Buenismo o bonhomía

Nos acercamos a una pequeña librería del centro de Madrid. Entablamos conversación con el librero y hablamos sobre los libros que más se compran. “Los best sellers y los libros de auto ayuda”, nos dice el buen hombre.

¿Por qué se venderá tanto libro de auto ayuda?, le preguntamos. “Estamos mal, la sociedad está mal” nos responde. Echamos un vistazo a la gran sección de libros de auto ayuda.

Quizás sea que buscamos la solución fuera de nosotros, cuando la solución está en nosotros. Quizás buscamos mensajes que nos alienten a ver la vida de un color de rosa, cuando los colores de la vida se tiñen de colores muy variados y en muchas, muchísimas ocasiones de tonalidades oscuras con las que hay que aprender a convivir dignamente e incluso – ¿por qué no? – alegremente.

Es probable que busquemos acortar la búsqueda a través de caminos tramposos y pretendemos que unos libros peor que mejor escritos nos den las diez claves de la felicidad o las cien maneras para afrontar la vida de una forma optimista.

Ángeles Caso escribe un maravilloso artículo en el se puede leer “O tal vez porque, a estas alturas de mi existencia, he vivido ya las suficientes horas buenas y horas malas como para empezar a colocar las cosas en su sitio. Será, quizá, porque algún bendito ángel de la sabiduría ha pasado por aquí cerca y ha dejado llegar una bocanada de su aliento hasta mí. El caso es que tengo la sensación -al menos la sensación- de que empiezo a entender un poco de qué va esto llamado vida.” (Paloma, gracias por compartirlo). Gestionar esto llamado vida no se gestiona ni con uno ni con diez manuales.

Esos libros están cargados de buenismo como muchas de las conversaciones comunes que mantenemos . “Lo importante es sonreír” “Hay que mirar la vida con una actitud positiva”…”Pensamos en todas las personas…” y unas cuántas frases más, vacías, cargadas de buenas intenciones, de un recurrente buenismo. Eso sí, es mejor el buenismo que el malismo, que conste.

Muchos sacerdotes (los menos) mandaron mensajes buenistas mientras abusaban de niños. La Iglesia demostró con su tardanza en reaccionar que su bonhomía estaba lastrada, quebrantada.

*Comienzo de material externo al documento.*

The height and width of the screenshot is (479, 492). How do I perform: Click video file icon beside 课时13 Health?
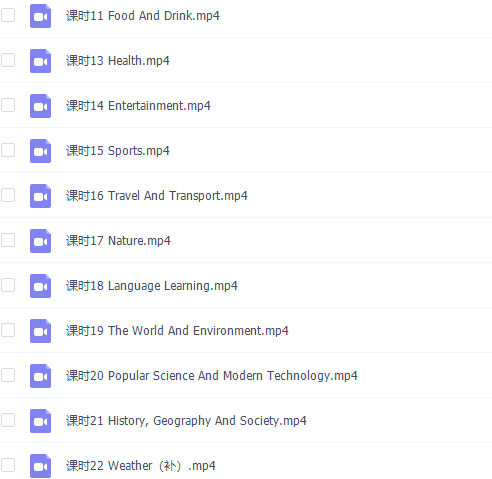[40, 61]
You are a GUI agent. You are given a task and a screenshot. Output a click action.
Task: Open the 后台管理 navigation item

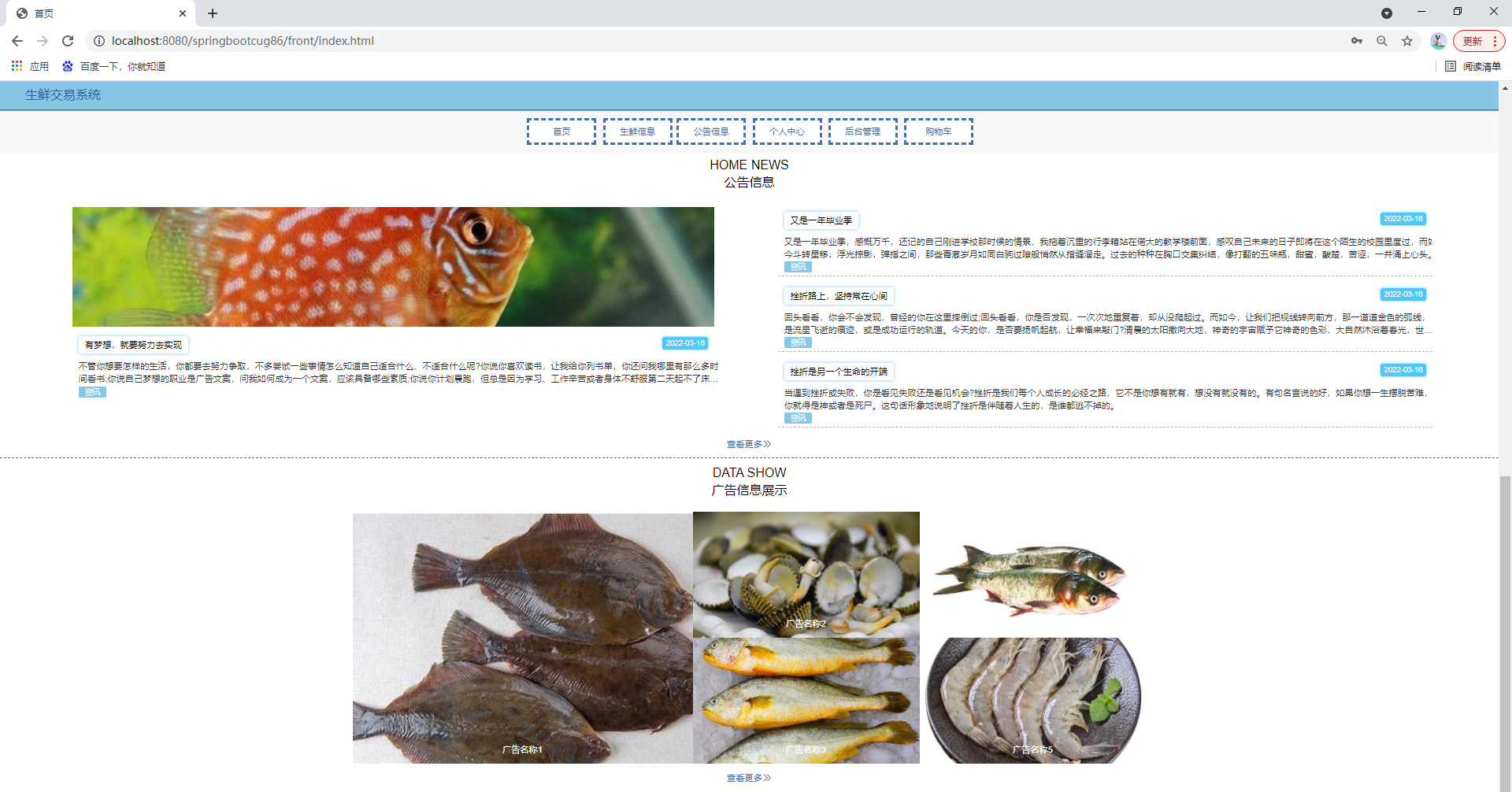point(862,131)
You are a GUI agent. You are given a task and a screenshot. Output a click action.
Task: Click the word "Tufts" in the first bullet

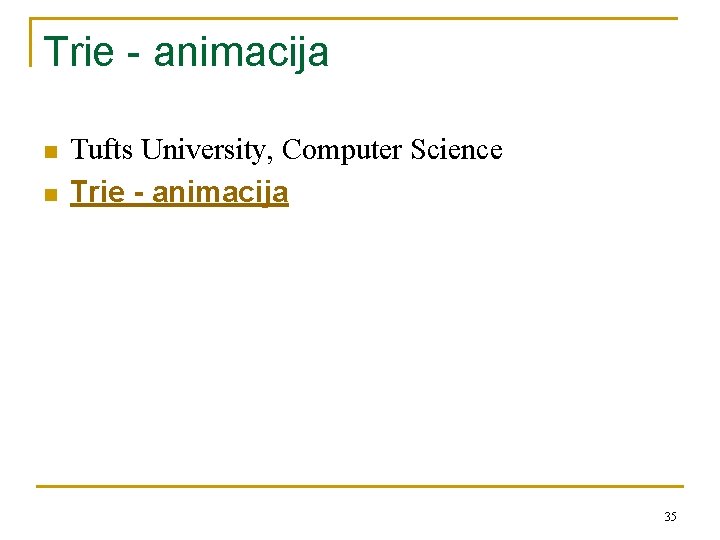tap(103, 150)
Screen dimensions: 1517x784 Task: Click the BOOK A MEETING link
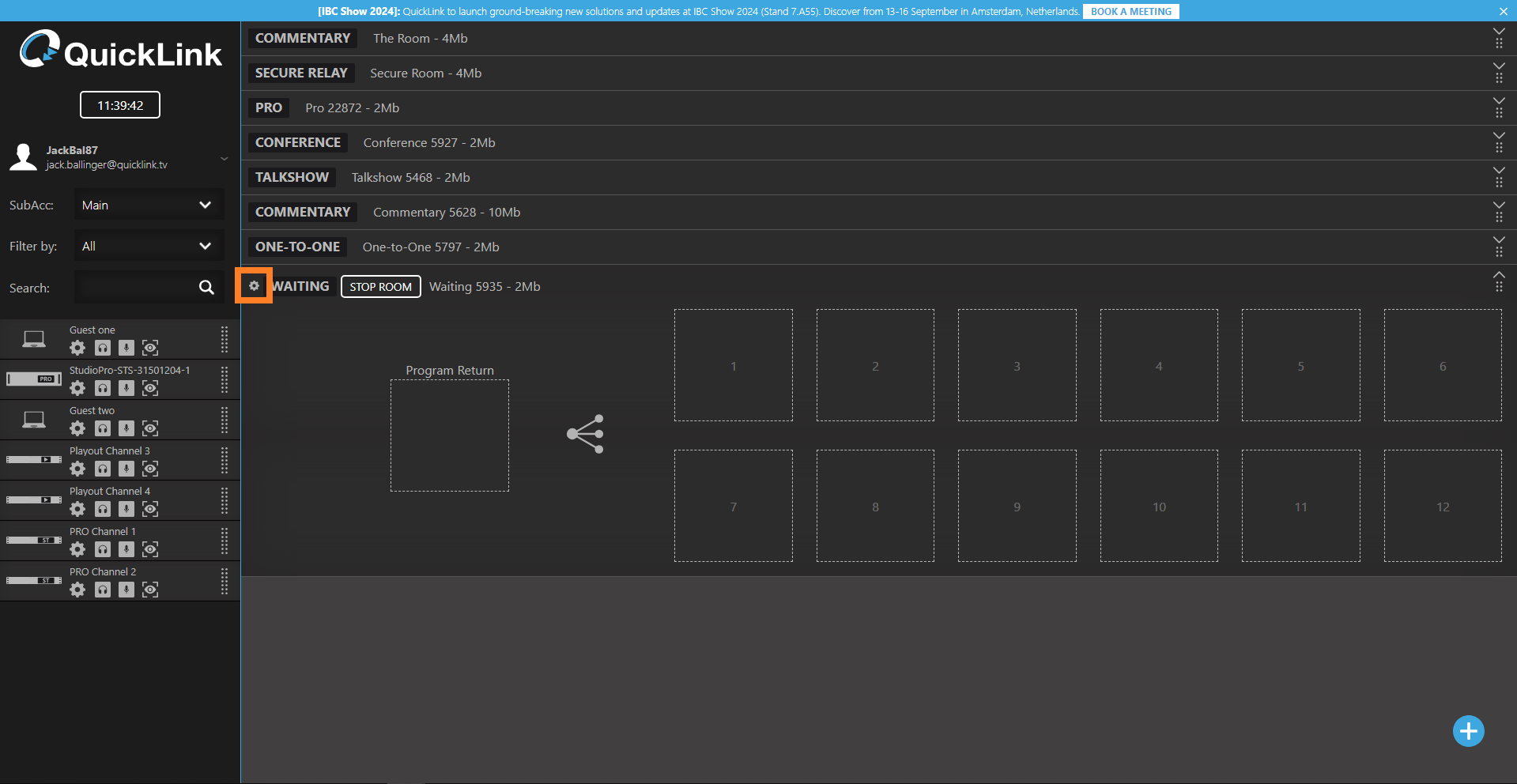[x=1130, y=12]
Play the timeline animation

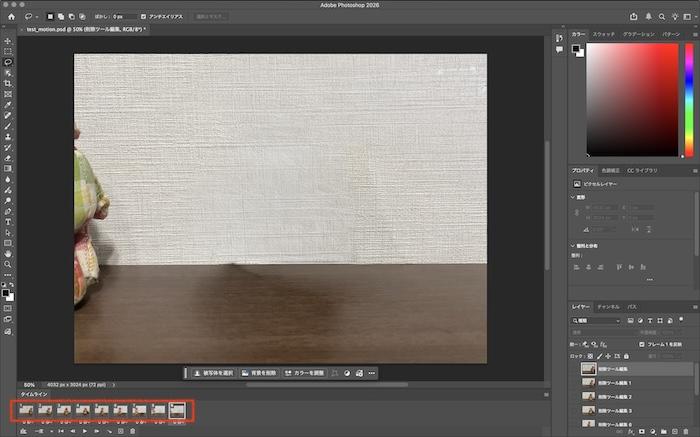[84, 431]
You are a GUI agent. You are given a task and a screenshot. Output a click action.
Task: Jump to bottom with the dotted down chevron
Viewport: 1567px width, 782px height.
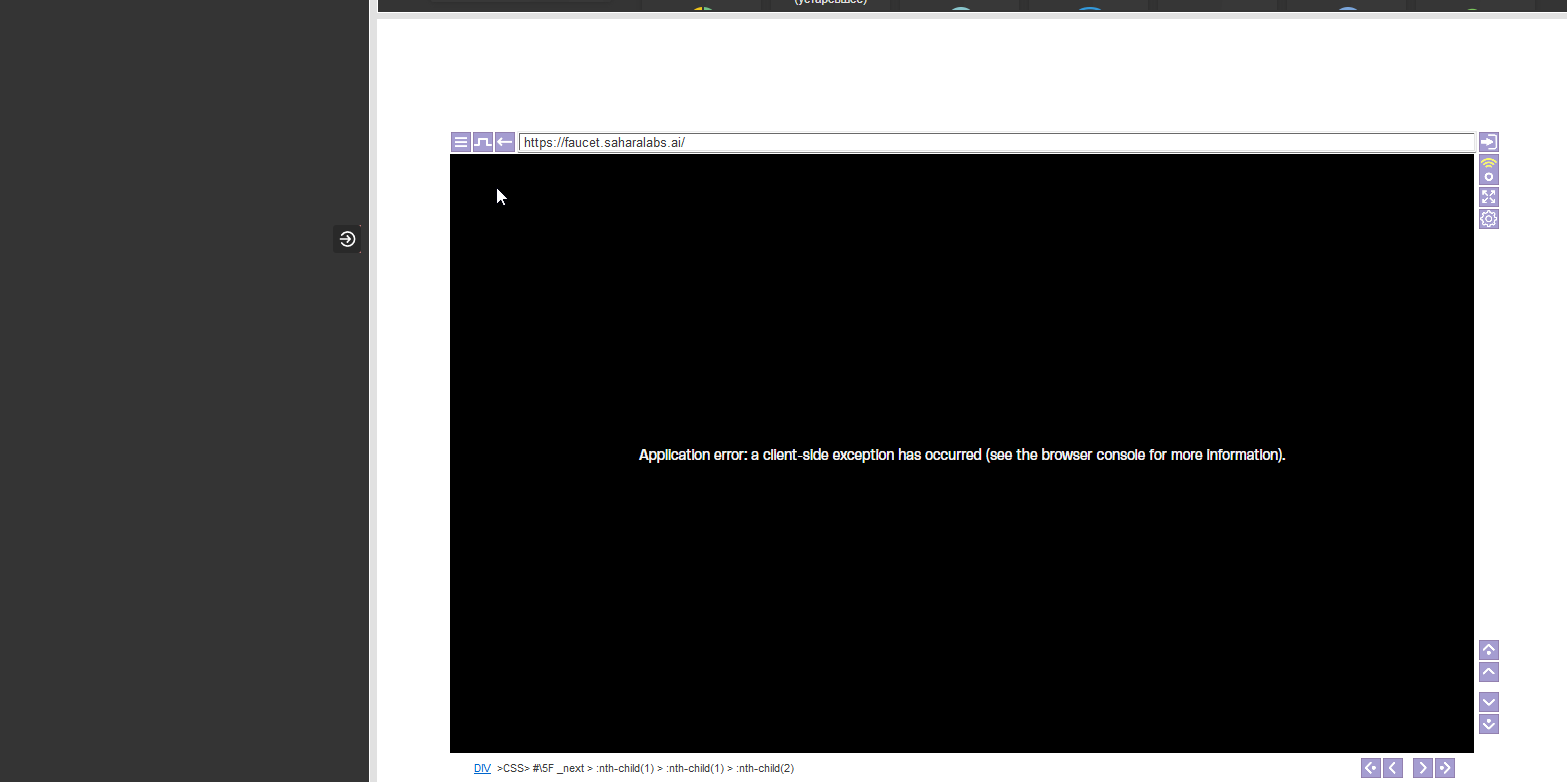pos(1488,724)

Muchos políticos, amigos, nosotros mismos mostramos grandes diferencias entre lo que pensamos, lo que decimos y lo que hacemos. Practicamos profesionalmente el buenismo, y no necesariamente la bonhomía

Deberemos poner el acento (que para eso lo tiene) en la bonhomía y no en el buenismo. Deberemos dejar de hablar para ponernos a actuar. La etimología de ambas palabras ya dice mucho, ¿no crees?

¡Viva el Partido del Sentido Común!

Diferenciamos entre los libros de auto ayuda y los libros de psicología y filosofía aplicada. Nuestros respetos a Marina, Savater, Hesse, Cury, Frankl, Gladwell, Goleman, Russell, Aierly por mencionar a unos de los muchos autores que nos han ofrecido una compañía rica y estimulante.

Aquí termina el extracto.